Of course the depiction in American culture of Khomeini about which Gautney complains was completely accurate. And although the Shah’s regime was repressive to an extent, it was comparatively benign when contrasted with today’s Islamic Republic. Unlike the Shah’s pro-Western regime, the current government terrorizes women with sartorial codes. It routinely persecutes and executes its own citizens for political dissent, religious nonconformity, and behavior considered deviant such as homosexuality. It is a brutal theocratic hellhole.
Like Gautney, Professor Vitale is also no fan of his own country.
Vitale, who is associated with the neo-communist National Lawyers Guild, criticized the New York Police Department last October as officers were trying to contain the violent mob occupying Zuccotti Park in Manhattan. “By penning people in, dividing people up, making it very difficult to get march permits, policing, making arrests for minor legal violations, they are denying peoples’ right to protest,” he whined.

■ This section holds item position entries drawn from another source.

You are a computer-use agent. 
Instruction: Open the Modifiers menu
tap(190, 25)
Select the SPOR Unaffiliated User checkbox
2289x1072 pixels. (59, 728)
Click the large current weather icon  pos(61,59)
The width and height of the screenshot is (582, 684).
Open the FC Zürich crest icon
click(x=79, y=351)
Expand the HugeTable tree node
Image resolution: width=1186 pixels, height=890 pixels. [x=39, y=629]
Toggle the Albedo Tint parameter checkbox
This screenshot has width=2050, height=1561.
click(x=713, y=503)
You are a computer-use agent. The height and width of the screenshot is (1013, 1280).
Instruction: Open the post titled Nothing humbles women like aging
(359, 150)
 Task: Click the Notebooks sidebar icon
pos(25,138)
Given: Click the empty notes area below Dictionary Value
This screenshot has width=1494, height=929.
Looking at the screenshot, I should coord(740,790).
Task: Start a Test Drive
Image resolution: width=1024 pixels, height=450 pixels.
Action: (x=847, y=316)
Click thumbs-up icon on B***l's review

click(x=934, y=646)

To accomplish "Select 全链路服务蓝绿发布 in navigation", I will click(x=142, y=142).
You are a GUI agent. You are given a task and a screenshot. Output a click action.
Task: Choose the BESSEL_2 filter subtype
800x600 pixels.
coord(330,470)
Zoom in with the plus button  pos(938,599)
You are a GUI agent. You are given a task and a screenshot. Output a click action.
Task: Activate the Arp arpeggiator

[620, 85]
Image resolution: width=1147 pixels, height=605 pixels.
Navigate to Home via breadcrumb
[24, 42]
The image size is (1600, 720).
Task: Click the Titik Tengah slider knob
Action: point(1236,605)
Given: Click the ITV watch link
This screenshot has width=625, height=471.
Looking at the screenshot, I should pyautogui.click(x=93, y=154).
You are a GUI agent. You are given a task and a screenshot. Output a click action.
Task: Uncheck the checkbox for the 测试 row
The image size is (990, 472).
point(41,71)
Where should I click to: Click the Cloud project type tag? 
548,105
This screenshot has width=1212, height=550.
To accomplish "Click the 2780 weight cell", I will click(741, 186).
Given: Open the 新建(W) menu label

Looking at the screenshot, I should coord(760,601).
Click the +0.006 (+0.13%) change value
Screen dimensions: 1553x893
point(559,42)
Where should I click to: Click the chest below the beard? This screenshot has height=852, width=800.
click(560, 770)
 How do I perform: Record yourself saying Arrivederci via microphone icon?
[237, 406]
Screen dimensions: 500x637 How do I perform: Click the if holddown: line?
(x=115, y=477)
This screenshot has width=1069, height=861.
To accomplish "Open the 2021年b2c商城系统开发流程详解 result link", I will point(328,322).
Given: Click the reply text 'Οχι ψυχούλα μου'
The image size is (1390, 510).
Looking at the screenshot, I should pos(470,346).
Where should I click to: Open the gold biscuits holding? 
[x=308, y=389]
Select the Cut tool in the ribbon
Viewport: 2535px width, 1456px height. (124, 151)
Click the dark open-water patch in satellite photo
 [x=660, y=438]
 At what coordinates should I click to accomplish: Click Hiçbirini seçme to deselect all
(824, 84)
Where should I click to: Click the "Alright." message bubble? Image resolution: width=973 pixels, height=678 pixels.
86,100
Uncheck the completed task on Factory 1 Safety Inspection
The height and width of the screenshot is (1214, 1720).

Big Apple cops “are obsessed with order maintenance, this kind of zero-tolerance mentality about disorder,” Vitale told the Village Voice in 2007. “So they micromanage every aspect of a demonstration.”
It isn’t all that surprising that Vitale served on a panel called “Law and Obedience After Capitalism” with Lynne Stewart at a conference held at the CUNY Graduate Center in 2004. Vitale must have seemed comparatively moderate alongside Stewart, a Maoist firebrand serving a 10-year prison term after being convicted of aiding an Islamic terrorist group. The now-disbarred attorney once said, “I don’t believe in anarchist violence but in directed violence” against “the institutions which perpetuate capitalism, racism, sexism, and at the people who are the appointed guardians of those institutions and accompanied by popular support.”
It needs to be said that Gautney, Vitale, and Hammond are hardly outliers. Academia is utterly saturated with socialist misanthropes who want to find common cause with America’s enemies. As Jamie Glazov argues in his book United in Hate, the Left’s contemporary romance with militant Islam is entirely logical.
Both leftists and Islamists abhor Western culture and American-style market capitalism. Both embrace international chaos and upheaval aimed at creating a new world order built upon the ruins of the status quo. Both rail against Zionism and Jews’ alleged control of the world through the financial system.
While fanatical, belligerent Iranians foment war against Israel both groups perpetuate hoary anti-Semitic tropes like a Jewish cabal engineering unjust wars for the benefit of Israel.
Leftists and Islamists probably won’t abandon their twisted fantasies anytime soon.
Meanwhile, back here in America management at a downtown housing complex in Chicago is warning residents to flee to safety before Occupy demonstrators show up to protest the NATO summit next month. The Library Tower Condominium Association sent a letter indicating that management “is STRONGLY recommending that all residents find places to stay during the conference from May 18 through May 21.”
Maybe Professor Gautney should advise them to seek asylum in Iran.